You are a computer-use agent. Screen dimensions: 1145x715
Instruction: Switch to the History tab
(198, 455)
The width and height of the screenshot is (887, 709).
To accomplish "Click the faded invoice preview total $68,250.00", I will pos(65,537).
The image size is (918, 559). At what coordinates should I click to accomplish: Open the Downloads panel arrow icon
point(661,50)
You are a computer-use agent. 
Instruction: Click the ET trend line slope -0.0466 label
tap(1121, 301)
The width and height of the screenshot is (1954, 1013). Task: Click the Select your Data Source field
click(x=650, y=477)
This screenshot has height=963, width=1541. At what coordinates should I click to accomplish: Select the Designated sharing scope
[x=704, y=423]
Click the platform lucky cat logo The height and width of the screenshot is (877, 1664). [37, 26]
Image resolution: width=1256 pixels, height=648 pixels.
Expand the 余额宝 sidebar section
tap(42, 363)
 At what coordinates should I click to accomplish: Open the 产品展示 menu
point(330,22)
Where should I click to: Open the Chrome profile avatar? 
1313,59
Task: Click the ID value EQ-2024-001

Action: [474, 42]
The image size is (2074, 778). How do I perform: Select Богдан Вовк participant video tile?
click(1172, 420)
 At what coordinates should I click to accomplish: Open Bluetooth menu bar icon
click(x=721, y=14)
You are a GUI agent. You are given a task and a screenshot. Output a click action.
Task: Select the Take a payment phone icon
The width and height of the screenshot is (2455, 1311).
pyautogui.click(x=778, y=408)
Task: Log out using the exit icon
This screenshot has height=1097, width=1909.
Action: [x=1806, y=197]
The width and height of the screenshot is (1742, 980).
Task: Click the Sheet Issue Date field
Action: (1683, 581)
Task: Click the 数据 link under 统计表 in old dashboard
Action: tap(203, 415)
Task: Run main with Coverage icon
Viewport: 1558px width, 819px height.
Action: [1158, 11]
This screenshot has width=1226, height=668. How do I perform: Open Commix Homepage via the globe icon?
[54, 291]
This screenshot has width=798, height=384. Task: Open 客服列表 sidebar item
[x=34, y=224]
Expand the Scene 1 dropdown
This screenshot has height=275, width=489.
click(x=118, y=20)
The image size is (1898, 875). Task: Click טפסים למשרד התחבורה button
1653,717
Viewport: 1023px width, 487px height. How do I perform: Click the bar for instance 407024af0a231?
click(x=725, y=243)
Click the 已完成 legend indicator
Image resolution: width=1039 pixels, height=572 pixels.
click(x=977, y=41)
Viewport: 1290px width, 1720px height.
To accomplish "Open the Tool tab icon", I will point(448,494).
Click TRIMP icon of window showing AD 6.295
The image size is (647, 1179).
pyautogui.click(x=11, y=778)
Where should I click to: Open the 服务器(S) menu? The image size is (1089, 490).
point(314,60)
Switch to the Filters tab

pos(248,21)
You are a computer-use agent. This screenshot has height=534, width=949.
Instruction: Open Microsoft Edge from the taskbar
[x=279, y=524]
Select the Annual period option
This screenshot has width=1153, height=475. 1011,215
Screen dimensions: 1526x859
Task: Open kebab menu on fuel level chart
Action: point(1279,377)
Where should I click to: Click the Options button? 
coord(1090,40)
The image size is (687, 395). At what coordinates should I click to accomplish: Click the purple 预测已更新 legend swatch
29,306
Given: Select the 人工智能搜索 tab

----------------------------------------

Return all of the material verbatim, with no line left out.

== RESPONSE BELOW ==
You are a computer-use agent. Screen dimensions: 1145x715
Instruction: Switch to the History tab
(198, 455)
The width and height of the screenshot is (887, 709).
To accomplish "Click the faded invoice preview total $68,250.00", I will pos(65,537).
The image size is (918, 559). At what coordinates should I click to accomplish: Open the Downloads panel arrow icon
point(661,50)
You are a computer-use agent. 
Instruction: Click the ET trend line slope -0.0466 label
tap(1121, 301)
The width and height of the screenshot is (1954, 1013). Task: Click the Select your Data Source field
click(x=650, y=477)
This screenshot has height=963, width=1541. At what coordinates should I click to accomplish: Select the Designated sharing scope
[x=704, y=423]
Click the platform lucky cat logo The height and width of the screenshot is (877, 1664). [37, 26]
Image resolution: width=1256 pixels, height=648 pixels.
Expand the 余额宝 sidebar section
tap(42, 363)
 At what coordinates should I click to accomplish: Open the 产品展示 menu
point(330,22)
Where should I click to: Open the Chrome profile avatar? 
1313,59
Task: Click the ID value EQ-2024-001

Action: [474, 42]
The image size is (2074, 778). How do I perform: Select Богдан Вовк participant video tile?
click(1172, 420)
 At what coordinates should I click to accomplish: Open Bluetooth menu bar icon
click(x=721, y=14)
You are a GUI agent. You are given a task and a screenshot. Output a click action.
Task: Select the Take a payment phone icon
The width and height of the screenshot is (2455, 1311).
pyautogui.click(x=778, y=408)
Task: Log out using the exit icon
This screenshot has height=1097, width=1909.
Action: [x=1806, y=197]
The width and height of the screenshot is (1742, 980).
Task: Click the Sheet Issue Date field
Action: (1683, 581)
Task: Click the 数据 link under 统计表 in old dashboard
Action: tap(203, 415)
Task: Run main with Coverage icon
Viewport: 1558px width, 819px height.
Action: [1158, 11]
This screenshot has width=1226, height=668. How do I perform: Open Commix Homepage via the globe icon?
[54, 291]
This screenshot has width=798, height=384. Task: Open 客服列表 sidebar item
[x=34, y=224]
Expand the Scene 1 dropdown
This screenshot has height=275, width=489.
click(x=118, y=20)
The image size is (1898, 875). Task: Click טפסים למשרד התחבורה button
1653,717
Viewport: 1023px width, 487px height. How do I perform: Click the bar for instance 407024af0a231?
click(x=725, y=243)
Click the 已完成 legend indicator
Image resolution: width=1039 pixels, height=572 pixels.
click(x=977, y=41)
Viewport: 1290px width, 1720px height.
To accomplish "Open the Tool tab icon", I will point(448,494).
Click TRIMP icon of window showing AD 6.295
The image size is (647, 1179).
pyautogui.click(x=11, y=778)
Where should I click to: Open the 服务器(S) menu? The image size is (1089, 490).
point(314,60)
Switch to the Filters tab

pos(248,21)
You are a computer-use agent. This screenshot has height=534, width=949.
Instruction: Open Microsoft Edge from the taskbar
[x=279, y=524]
Select the Annual period option
This screenshot has width=1153, height=475. 1011,215
Screen dimensions: 1526x859
Task: Open kebab menu on fuel level chart
Action: point(1279,377)
Where should I click to: Click the Options button? 
coord(1090,40)
The image size is (687, 395). At what coordinates should I click to accomplish: Click the purple 预测已更新 legend swatch
29,306
Given: Select the 人工智能搜索 tab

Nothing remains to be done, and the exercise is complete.